EXERCISE.
Write out, word for word, every line in the data below from the one containing "Task: Click the 22.712 price scale label" to the one containing "The height and width of the screenshot is (443, 367).", both of them included.

INFORMATION GIVEN.
>>>

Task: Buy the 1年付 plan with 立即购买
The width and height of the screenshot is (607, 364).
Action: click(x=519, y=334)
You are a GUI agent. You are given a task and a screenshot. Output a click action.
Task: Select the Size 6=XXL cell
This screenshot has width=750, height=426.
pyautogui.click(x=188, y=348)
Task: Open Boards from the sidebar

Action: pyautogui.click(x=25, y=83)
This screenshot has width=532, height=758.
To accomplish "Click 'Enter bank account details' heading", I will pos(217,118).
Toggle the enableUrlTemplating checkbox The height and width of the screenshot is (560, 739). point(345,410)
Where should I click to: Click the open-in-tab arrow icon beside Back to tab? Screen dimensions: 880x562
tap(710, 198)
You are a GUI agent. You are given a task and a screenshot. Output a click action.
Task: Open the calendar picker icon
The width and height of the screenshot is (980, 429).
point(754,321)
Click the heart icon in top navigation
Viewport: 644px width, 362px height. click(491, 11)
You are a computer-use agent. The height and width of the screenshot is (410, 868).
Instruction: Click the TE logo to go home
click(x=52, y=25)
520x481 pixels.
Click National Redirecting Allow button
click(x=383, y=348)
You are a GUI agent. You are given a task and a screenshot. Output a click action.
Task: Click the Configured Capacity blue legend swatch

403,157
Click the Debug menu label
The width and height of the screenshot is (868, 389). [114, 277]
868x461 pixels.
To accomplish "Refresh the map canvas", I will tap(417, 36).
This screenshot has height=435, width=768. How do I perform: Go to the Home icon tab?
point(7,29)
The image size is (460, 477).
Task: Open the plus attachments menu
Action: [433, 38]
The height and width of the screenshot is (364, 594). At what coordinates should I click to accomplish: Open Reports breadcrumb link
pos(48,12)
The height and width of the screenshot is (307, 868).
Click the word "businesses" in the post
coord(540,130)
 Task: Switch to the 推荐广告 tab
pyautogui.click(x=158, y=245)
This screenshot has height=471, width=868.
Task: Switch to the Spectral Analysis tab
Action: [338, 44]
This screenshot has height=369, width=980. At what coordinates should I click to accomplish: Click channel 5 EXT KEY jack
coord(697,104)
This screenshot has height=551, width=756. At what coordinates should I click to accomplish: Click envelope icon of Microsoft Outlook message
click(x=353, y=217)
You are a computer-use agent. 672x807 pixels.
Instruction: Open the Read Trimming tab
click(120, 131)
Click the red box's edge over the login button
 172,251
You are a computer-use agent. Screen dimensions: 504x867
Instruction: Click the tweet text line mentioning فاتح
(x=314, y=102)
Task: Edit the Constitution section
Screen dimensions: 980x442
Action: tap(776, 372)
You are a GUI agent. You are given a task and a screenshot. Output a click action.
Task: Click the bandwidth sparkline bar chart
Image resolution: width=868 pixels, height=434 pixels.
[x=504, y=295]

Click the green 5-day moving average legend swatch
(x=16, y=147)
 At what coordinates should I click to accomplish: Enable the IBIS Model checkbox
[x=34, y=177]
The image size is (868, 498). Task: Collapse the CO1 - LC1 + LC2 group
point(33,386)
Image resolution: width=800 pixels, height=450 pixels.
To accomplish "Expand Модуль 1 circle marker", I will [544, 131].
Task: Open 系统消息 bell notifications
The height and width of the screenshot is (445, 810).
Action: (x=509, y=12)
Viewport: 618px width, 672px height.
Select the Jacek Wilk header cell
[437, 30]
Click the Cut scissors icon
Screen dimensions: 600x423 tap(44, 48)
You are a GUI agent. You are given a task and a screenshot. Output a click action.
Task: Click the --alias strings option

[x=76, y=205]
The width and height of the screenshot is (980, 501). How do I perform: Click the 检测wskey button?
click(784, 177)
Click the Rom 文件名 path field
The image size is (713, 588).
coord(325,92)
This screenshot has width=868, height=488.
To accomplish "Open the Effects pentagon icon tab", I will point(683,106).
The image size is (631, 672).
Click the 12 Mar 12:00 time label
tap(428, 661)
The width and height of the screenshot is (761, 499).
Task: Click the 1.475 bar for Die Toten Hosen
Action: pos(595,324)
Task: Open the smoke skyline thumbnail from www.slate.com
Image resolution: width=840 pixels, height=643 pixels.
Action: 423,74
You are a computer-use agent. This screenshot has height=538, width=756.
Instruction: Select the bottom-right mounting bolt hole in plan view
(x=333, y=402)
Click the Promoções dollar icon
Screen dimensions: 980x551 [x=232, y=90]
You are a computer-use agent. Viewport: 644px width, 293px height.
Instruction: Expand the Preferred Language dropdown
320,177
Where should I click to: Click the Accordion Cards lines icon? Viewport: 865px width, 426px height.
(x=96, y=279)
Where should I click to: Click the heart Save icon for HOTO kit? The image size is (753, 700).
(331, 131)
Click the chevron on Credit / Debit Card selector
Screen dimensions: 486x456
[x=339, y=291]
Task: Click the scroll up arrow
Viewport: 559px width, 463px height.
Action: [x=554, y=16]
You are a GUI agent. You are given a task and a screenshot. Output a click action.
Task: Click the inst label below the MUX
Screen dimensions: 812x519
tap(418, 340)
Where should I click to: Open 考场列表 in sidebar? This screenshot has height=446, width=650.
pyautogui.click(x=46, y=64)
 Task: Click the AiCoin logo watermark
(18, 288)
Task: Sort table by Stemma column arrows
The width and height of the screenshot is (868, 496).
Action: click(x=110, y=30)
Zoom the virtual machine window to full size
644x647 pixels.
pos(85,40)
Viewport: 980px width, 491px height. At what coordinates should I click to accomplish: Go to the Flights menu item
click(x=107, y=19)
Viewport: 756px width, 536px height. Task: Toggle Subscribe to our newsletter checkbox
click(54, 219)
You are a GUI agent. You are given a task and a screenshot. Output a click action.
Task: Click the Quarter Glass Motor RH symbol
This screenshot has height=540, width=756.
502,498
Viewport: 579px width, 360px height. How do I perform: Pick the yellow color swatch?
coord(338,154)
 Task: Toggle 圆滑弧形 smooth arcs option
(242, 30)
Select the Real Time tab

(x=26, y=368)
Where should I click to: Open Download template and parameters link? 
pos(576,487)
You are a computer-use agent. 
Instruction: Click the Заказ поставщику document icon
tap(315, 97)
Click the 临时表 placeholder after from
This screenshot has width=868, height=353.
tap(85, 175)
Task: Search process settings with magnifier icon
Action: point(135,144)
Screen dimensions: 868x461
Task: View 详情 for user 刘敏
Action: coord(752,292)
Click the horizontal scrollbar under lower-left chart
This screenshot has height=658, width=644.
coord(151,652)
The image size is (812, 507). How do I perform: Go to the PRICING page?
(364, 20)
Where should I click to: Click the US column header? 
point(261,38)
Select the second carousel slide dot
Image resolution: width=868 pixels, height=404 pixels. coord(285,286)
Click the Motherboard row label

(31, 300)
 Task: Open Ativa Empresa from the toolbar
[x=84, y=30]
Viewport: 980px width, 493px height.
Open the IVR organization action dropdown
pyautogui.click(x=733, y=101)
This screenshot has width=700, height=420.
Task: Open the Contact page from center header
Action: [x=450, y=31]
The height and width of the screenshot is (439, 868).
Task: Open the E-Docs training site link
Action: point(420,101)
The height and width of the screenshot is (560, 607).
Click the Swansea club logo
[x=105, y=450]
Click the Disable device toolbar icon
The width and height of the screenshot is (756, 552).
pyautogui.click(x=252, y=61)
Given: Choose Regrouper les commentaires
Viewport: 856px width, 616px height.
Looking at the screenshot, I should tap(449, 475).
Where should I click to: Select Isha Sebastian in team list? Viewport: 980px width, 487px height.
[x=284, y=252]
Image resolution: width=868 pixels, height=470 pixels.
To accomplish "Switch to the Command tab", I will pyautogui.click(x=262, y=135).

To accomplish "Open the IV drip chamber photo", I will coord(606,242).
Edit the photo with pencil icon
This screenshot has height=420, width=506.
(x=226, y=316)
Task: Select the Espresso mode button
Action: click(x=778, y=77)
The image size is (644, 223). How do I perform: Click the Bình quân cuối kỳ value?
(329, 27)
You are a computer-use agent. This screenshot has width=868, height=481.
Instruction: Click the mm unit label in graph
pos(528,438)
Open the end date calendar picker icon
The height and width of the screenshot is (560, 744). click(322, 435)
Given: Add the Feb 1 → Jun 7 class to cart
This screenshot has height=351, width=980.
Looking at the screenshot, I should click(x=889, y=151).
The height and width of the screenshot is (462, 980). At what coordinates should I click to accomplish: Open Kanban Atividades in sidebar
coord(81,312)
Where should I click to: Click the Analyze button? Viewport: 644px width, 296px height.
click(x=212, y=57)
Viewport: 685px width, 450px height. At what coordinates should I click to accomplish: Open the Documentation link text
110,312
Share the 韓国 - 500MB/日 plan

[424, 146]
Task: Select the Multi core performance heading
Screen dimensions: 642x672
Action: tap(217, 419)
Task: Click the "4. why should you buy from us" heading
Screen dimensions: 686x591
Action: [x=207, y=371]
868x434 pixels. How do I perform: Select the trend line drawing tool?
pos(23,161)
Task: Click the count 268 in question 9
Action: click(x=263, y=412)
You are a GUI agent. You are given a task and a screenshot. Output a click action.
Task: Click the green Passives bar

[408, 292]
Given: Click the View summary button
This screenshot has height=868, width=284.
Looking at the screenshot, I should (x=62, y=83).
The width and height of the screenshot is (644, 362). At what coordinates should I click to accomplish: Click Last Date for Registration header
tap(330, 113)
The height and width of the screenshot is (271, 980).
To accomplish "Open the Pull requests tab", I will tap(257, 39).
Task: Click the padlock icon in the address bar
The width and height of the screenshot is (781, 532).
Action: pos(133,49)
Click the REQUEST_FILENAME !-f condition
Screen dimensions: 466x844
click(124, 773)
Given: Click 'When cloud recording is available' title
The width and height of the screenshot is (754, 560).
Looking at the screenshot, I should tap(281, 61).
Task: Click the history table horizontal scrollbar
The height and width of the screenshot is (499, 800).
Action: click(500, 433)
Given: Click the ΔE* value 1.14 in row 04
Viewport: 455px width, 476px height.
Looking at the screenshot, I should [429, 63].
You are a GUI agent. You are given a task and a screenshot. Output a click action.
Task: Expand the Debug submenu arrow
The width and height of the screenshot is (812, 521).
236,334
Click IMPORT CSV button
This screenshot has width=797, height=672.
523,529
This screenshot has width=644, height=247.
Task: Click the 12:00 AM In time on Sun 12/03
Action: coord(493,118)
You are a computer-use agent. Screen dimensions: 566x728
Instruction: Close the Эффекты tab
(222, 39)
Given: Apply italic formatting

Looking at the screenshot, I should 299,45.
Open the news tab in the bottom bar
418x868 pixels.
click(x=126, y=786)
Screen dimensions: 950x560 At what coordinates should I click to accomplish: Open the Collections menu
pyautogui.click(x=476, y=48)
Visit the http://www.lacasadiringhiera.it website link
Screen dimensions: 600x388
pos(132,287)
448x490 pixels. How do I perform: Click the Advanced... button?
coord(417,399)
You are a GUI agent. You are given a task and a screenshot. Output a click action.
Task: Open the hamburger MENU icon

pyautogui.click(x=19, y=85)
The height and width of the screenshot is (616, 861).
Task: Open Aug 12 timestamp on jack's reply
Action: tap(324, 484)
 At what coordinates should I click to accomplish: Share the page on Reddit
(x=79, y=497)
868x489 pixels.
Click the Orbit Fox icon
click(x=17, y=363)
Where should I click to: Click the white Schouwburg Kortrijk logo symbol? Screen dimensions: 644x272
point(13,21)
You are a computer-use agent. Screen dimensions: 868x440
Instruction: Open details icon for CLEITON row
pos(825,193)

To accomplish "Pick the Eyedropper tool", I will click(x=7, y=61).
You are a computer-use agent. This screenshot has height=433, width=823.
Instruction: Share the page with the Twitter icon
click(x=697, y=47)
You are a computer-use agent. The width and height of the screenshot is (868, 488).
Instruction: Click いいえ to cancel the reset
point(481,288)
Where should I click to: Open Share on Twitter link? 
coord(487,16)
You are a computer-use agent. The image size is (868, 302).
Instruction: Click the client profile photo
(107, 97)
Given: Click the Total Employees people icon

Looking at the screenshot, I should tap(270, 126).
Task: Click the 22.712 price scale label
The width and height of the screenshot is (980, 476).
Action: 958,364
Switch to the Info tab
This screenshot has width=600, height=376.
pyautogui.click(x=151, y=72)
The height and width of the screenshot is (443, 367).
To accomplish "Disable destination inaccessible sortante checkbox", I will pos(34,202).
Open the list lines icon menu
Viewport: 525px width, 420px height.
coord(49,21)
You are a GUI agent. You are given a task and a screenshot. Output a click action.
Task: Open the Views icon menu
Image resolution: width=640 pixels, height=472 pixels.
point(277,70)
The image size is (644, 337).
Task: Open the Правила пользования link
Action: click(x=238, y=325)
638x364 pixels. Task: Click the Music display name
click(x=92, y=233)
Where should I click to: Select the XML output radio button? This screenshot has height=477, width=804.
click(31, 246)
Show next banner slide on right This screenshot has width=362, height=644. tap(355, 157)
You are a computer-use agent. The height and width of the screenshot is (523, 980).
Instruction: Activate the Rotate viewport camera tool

<<<

ANSWER BOX.
Task: Click the 22.712 price scale label
The width and height of the screenshot is (980, 476).
Action: 958,364
Switch to the Info tab
This screenshot has width=600, height=376.
pyautogui.click(x=151, y=72)
The height and width of the screenshot is (443, 367).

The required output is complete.